Copy the data below verbatim, reproducing every line as it appears.
─── Data for this exercise
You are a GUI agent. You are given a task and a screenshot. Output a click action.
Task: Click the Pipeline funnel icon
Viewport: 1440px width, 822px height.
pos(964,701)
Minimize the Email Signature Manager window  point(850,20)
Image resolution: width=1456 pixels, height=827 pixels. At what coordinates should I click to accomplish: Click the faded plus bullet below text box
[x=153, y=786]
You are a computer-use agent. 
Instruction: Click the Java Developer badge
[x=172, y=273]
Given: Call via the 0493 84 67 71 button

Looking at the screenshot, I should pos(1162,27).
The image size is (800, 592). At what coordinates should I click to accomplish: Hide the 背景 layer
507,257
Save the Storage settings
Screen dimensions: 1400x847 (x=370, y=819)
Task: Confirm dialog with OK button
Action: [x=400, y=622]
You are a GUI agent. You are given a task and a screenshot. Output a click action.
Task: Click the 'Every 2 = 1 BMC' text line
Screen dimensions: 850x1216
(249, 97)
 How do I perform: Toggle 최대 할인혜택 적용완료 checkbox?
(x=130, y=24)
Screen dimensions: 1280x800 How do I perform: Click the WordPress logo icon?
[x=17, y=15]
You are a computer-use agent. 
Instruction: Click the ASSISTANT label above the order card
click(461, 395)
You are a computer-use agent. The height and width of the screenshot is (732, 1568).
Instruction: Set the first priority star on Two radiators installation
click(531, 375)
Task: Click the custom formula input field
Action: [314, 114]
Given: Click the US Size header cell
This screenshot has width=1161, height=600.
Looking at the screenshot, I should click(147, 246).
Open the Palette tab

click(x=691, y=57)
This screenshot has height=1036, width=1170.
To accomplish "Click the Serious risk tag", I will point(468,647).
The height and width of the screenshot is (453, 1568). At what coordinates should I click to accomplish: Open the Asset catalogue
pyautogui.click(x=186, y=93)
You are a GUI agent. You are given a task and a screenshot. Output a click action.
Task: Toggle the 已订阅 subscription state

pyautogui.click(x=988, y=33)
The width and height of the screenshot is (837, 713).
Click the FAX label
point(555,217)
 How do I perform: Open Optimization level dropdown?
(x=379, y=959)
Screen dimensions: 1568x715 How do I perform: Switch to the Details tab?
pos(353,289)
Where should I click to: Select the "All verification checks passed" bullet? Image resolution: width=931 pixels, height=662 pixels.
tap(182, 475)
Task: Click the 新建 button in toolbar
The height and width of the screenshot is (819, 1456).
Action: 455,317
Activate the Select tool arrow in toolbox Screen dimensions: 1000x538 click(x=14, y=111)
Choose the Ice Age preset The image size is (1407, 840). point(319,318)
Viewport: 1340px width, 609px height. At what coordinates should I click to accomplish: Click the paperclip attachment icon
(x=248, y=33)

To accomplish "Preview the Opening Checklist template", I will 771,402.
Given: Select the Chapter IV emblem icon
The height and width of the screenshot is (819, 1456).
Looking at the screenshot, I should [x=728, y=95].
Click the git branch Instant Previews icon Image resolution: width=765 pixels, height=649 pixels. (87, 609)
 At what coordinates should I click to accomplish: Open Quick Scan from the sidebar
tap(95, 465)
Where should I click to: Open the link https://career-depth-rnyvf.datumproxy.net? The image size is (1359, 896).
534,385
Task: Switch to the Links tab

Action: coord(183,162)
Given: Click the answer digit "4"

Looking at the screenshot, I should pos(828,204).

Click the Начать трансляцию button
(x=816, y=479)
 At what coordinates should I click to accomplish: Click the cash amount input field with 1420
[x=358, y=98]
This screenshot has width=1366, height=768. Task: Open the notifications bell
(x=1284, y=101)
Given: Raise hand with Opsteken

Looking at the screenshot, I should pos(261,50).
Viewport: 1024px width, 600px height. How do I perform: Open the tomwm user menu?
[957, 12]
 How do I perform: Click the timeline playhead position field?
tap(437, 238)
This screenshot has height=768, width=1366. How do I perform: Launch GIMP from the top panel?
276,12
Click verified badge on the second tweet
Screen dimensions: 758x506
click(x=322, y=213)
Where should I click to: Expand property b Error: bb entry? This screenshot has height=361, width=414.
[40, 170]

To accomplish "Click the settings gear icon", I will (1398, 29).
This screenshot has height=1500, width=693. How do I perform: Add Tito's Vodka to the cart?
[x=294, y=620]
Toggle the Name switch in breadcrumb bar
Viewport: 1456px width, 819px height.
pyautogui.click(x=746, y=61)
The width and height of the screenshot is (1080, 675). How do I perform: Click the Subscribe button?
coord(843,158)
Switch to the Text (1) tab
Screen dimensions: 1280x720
──────
The output:
You are a GUI agent. You are given a task and a screenshot. Output a click action.
Task: Click the Pipeline funnel icon
Viewport: 1440px width, 822px height.
pos(964,701)
Minimize the Email Signature Manager window  point(850,20)
Image resolution: width=1456 pixels, height=827 pixels. At what coordinates should I click to accomplish: Click the faded plus bullet below text box
[x=153, y=786]
You are a computer-use agent. 
Instruction: Click the Java Developer badge
[x=172, y=273]
Given: Call via the 0493 84 67 71 button

Looking at the screenshot, I should pos(1162,27).
The image size is (800, 592). At what coordinates should I click to accomplish: Hide the 背景 layer
507,257
Save the Storage settings
Screen dimensions: 1400x847 (x=370, y=819)
Task: Confirm dialog with OK button
Action: [x=400, y=622]
You are a GUI agent. You are given a task and a screenshot. Output a click action.
Task: Click the 'Every 2 = 1 BMC' text line
Screen dimensions: 850x1216
(249, 97)
 How do I perform: Toggle 최대 할인혜택 적용완료 checkbox?
(x=130, y=24)
Screen dimensions: 1280x800 How do I perform: Click the WordPress logo icon?
[x=17, y=15]
You are a computer-use agent. 
Instruction: Click the ASSISTANT label above the order card
click(461, 395)
You are a computer-use agent. The height and width of the screenshot is (732, 1568).
Instruction: Set the first priority star on Two radiators installation
click(531, 375)
Task: Click the custom formula input field
Action: [314, 114]
Given: Click the US Size header cell
This screenshot has width=1161, height=600.
Looking at the screenshot, I should click(147, 246).
Open the Palette tab

click(x=691, y=57)
This screenshot has height=1036, width=1170.
To accomplish "Click the Serious risk tag", I will point(468,647).
The height and width of the screenshot is (453, 1568). At what coordinates should I click to accomplish: Open the Asset catalogue
pyautogui.click(x=186, y=93)
You are a GUI agent. You are given a task and a screenshot. Output a click action.
Task: Toggle the 已订阅 subscription state

pyautogui.click(x=988, y=33)
The width and height of the screenshot is (837, 713).
Click the FAX label
point(555,217)
 How do I perform: Open Optimization level dropdown?
(x=379, y=959)
Screen dimensions: 1568x715 How do I perform: Switch to the Details tab?
pos(353,289)
Where should I click to: Select the "All verification checks passed" bullet? Image resolution: width=931 pixels, height=662 pixels.
tap(182, 475)
Task: Click the 新建 button in toolbar
The height and width of the screenshot is (819, 1456).
Action: 455,317
Activate the Select tool arrow in toolbox Screen dimensions: 1000x538 click(x=14, y=111)
Choose the Ice Age preset The image size is (1407, 840). point(319,318)
Viewport: 1340px width, 609px height. At what coordinates should I click to accomplish: Click the paperclip attachment icon
(x=248, y=33)

To accomplish "Preview the Opening Checklist template", I will 771,402.
Given: Select the Chapter IV emblem icon
The height and width of the screenshot is (819, 1456).
Looking at the screenshot, I should [x=728, y=95].
Click the git branch Instant Previews icon Image resolution: width=765 pixels, height=649 pixels. (87, 609)
 At what coordinates should I click to accomplish: Open Quick Scan from the sidebar
tap(95, 465)
Where should I click to: Open the link https://career-depth-rnyvf.datumproxy.net? The image size is (1359, 896).
534,385
Task: Switch to the Links tab

Action: coord(183,162)
Given: Click the answer digit "4"

Looking at the screenshot, I should pos(828,204).

Click the Начать трансляцию button
(x=816, y=479)
 At what coordinates should I click to accomplish: Click the cash amount input field with 1420
[x=358, y=98]
This screenshot has width=1366, height=768. Task: Open the notifications bell
(x=1284, y=101)
Given: Raise hand with Opsteken

Looking at the screenshot, I should pos(261,50).
Viewport: 1024px width, 600px height. How do I perform: Open the tomwm user menu?
[957, 12]
 How do I perform: Click the timeline playhead position field?
tap(437, 238)
This screenshot has height=768, width=1366. How do I perform: Launch GIMP from the top panel?
276,12
Click verified badge on the second tweet
Screen dimensions: 758x506
click(x=322, y=213)
Where should I click to: Expand property b Error: bb entry? This screenshot has height=361, width=414.
[40, 170]

To accomplish "Click the settings gear icon", I will (1398, 29).
This screenshot has height=1500, width=693. How do I perform: Add Tito's Vodka to the cart?
[x=294, y=620]
Toggle the Name switch in breadcrumb bar
Viewport: 1456px width, 819px height.
pyautogui.click(x=746, y=61)
The width and height of the screenshot is (1080, 675). How do I perform: Click the Subscribe button?
coord(843,158)
Switch to the Text (1) tab
Screen dimensions: 1280x720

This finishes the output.